TRY IT:
Answer these questions using the account of a tefillin encounter in Paris:
(a) In which district of Paris were the two students doing mivtzoim?
(b) In which two cities do Raphael Benguigui and his wife Lorena reside?
(c) What did Raphael do with his arm while reciting the Shema?

EXCERPTED TEXT:
* * * *
Chabad yeshiva students Yisrael Andrusier and Zalmy Gurary of Yeshiva Tomchei Tmimim Lubavitch in the Brunoy village in France, were recently doing mivtzoim (encouraging Jews to perform mitzvot) in the Les Marais district of Paris, and experienced a special encounter.
Andrusier, who is from Pembroke Pines, Florida, and Gurary, from Montreal, Canada, were walking the streets trying to find Jewish men to put on tefillin. The district is home to the Jewish quarter known as the Pletzl.
Doing their rounds, they met a man named Raphael Benguigui and his wife Lorena, residents of Paris and Lisbon, Portugal. The students asked Raphael if he would put on tefillin and he agreed.
Raphael, who does not have hands, was helped with wrapping the tefillin on his thin arm and head. For reciting the Shema, he put his arm in front of his eyes and fluently said the Shema.
His wife later shared that Raphael would daven with tefillin on a regular basis when he was younger. He had stopped when he was diagnosed with leukemia and later suffered from septic shock.
“My husband needed this,” she exclaimed, explaining that, “after what we call ‘the life accident,’ he didn’t do it every day anymore. He had some anger to deal with. Raphael said from today he will do it every day.”
* * * *
Saved data entries:
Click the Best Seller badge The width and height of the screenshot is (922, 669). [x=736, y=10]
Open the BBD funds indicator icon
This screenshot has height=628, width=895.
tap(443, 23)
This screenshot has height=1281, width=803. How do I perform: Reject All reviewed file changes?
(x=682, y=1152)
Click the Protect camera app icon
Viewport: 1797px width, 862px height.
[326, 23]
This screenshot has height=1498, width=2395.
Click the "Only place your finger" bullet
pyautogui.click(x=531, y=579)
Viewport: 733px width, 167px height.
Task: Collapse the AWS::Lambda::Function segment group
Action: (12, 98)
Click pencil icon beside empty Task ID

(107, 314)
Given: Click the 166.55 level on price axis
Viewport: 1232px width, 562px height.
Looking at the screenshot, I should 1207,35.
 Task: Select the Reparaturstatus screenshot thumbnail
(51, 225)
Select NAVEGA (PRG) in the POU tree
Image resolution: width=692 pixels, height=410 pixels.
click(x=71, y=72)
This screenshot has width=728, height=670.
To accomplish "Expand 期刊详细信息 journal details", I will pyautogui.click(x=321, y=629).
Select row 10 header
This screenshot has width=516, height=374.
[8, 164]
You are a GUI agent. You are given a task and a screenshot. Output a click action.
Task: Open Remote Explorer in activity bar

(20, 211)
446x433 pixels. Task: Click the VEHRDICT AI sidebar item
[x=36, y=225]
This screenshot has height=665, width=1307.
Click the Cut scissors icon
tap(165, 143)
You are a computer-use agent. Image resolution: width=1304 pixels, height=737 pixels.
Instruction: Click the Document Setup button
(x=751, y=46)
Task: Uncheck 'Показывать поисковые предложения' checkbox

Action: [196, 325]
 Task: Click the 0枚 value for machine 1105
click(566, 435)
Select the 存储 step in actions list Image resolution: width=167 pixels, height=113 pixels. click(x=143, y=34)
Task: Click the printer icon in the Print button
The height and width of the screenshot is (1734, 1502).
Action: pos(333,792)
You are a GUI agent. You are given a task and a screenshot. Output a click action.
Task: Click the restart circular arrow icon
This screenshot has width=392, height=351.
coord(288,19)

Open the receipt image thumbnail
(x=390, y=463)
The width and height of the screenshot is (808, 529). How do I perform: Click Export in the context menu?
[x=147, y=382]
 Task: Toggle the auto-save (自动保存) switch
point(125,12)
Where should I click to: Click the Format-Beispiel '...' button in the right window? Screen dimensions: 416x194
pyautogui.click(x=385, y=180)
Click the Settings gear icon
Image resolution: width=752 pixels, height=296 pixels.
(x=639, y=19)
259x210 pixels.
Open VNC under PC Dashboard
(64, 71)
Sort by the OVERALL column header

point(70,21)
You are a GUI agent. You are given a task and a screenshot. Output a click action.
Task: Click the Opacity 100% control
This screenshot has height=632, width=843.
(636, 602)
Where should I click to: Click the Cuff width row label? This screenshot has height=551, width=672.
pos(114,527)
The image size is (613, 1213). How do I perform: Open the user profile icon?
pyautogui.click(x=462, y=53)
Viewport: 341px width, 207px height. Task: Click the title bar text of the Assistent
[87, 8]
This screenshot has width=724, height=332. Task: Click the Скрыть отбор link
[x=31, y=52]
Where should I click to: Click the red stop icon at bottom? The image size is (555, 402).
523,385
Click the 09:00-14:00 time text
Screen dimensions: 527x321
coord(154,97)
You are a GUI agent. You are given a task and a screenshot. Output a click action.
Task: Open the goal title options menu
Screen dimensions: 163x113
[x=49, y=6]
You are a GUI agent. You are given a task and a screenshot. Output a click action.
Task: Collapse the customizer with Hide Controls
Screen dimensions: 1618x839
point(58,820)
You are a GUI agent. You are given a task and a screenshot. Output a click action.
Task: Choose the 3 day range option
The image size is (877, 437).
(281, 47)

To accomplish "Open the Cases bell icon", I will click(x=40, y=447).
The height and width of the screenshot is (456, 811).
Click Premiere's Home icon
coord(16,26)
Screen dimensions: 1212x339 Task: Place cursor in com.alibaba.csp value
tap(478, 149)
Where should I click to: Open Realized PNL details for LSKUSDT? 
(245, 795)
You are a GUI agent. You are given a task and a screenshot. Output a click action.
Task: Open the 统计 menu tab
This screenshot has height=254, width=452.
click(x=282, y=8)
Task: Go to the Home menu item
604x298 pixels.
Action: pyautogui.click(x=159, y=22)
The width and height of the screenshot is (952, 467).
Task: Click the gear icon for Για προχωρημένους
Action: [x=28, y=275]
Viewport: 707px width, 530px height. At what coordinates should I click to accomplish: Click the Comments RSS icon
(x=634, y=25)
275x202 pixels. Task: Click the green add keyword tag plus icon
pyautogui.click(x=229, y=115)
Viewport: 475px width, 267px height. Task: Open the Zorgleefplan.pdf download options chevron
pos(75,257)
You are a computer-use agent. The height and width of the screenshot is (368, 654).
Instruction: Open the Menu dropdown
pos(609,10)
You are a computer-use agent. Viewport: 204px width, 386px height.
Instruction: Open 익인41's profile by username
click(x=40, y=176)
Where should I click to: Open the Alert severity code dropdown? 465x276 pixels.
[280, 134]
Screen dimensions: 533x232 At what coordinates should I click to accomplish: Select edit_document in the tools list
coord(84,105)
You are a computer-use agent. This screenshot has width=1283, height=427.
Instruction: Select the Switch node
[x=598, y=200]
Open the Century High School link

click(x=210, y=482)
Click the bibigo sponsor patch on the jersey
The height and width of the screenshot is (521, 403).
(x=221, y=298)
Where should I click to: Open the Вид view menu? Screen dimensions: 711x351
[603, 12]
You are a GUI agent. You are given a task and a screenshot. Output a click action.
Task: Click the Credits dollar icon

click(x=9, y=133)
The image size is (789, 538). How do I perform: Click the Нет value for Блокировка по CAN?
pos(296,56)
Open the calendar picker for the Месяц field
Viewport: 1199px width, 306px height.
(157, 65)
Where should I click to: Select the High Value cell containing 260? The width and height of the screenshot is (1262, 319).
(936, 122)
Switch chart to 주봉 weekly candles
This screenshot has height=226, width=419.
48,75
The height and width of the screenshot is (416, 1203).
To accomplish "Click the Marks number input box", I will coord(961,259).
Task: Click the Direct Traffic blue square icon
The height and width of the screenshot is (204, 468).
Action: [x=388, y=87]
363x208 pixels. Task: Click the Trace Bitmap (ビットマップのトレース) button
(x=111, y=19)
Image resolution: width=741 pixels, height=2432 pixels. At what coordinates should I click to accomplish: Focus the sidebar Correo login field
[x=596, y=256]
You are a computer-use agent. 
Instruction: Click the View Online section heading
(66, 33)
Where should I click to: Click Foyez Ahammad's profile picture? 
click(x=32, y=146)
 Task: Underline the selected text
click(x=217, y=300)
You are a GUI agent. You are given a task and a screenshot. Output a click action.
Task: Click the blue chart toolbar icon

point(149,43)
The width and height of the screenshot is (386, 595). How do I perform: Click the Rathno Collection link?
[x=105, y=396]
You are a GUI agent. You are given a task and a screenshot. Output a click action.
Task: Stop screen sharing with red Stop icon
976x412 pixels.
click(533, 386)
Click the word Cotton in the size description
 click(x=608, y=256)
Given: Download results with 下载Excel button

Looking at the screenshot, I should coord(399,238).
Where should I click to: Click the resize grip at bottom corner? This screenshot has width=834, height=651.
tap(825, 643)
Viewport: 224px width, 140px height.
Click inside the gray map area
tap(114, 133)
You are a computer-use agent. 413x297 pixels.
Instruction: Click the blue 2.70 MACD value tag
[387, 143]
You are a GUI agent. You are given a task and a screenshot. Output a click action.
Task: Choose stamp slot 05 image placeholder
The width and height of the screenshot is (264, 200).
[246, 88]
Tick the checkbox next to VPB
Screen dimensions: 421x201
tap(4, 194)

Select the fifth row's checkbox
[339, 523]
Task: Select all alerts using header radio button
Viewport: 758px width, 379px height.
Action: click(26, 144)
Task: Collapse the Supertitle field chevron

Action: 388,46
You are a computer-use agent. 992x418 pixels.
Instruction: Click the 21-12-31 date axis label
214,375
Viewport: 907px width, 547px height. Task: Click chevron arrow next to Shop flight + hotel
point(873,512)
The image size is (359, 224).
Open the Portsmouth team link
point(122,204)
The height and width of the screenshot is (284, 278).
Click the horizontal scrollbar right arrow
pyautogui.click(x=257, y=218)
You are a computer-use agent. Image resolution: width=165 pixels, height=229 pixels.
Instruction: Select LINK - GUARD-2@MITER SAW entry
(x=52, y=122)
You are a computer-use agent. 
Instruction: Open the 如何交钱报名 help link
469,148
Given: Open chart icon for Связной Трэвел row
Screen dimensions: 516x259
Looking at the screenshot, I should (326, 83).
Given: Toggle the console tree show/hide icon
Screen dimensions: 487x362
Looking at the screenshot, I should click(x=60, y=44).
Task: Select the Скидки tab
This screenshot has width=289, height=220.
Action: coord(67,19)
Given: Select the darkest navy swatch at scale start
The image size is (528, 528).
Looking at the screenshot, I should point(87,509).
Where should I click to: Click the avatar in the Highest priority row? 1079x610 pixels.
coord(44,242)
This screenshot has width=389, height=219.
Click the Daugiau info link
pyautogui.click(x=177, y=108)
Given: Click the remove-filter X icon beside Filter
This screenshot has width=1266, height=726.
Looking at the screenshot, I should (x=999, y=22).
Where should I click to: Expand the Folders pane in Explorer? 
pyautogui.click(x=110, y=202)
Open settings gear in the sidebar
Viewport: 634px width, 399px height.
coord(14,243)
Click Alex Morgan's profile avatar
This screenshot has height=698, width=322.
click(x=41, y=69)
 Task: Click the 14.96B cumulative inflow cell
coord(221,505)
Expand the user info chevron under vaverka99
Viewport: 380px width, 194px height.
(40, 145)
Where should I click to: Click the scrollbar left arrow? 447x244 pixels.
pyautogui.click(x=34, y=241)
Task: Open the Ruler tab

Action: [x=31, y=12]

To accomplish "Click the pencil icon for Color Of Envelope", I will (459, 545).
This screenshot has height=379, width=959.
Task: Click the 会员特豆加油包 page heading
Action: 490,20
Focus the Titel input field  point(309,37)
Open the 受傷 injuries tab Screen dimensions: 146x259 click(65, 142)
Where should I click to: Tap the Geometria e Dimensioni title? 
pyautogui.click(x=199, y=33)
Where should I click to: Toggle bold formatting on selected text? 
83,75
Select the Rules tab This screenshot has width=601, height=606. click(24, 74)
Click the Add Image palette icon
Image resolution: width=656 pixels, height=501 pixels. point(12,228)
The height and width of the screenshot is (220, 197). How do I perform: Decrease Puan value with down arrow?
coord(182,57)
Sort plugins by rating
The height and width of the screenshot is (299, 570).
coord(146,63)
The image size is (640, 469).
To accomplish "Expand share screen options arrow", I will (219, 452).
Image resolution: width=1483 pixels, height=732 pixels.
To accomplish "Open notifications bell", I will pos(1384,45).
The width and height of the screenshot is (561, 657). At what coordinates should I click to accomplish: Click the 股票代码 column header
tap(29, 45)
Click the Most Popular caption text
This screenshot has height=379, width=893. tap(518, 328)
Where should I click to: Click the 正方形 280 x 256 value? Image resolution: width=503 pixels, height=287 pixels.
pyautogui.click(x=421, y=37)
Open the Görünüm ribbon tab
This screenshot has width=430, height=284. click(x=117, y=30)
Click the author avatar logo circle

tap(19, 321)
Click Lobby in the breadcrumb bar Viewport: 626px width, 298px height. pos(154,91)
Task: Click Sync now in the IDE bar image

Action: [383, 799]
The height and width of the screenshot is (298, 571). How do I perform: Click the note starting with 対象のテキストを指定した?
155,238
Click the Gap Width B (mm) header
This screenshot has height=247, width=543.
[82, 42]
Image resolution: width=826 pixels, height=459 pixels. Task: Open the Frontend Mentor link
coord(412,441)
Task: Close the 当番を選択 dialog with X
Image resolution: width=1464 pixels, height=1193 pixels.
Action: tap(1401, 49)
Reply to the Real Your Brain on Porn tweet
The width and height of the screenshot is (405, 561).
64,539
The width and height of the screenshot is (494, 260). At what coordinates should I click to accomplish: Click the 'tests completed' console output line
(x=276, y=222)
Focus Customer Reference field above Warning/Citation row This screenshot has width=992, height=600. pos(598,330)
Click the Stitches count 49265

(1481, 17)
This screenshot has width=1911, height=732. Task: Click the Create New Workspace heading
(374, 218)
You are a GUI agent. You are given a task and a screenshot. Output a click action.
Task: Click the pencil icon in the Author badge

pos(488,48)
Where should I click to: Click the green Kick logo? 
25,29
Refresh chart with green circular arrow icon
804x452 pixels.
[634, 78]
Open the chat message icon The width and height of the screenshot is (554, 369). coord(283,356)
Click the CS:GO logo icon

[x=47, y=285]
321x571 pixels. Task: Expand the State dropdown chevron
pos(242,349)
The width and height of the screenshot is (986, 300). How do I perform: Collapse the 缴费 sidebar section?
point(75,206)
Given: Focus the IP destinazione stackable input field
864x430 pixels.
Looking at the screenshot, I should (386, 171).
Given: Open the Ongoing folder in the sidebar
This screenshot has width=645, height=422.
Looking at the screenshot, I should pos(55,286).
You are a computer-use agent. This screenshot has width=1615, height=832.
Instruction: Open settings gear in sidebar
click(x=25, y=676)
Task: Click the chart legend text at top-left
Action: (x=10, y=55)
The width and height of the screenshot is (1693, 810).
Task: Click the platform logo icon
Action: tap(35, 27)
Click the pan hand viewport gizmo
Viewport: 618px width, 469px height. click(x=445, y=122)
* * * *
EXERCISE RESULT:
(a) The Les Marais district.
(b) Paris and Lisbon, Portugal.
(c) He put his arm in front of his eyes.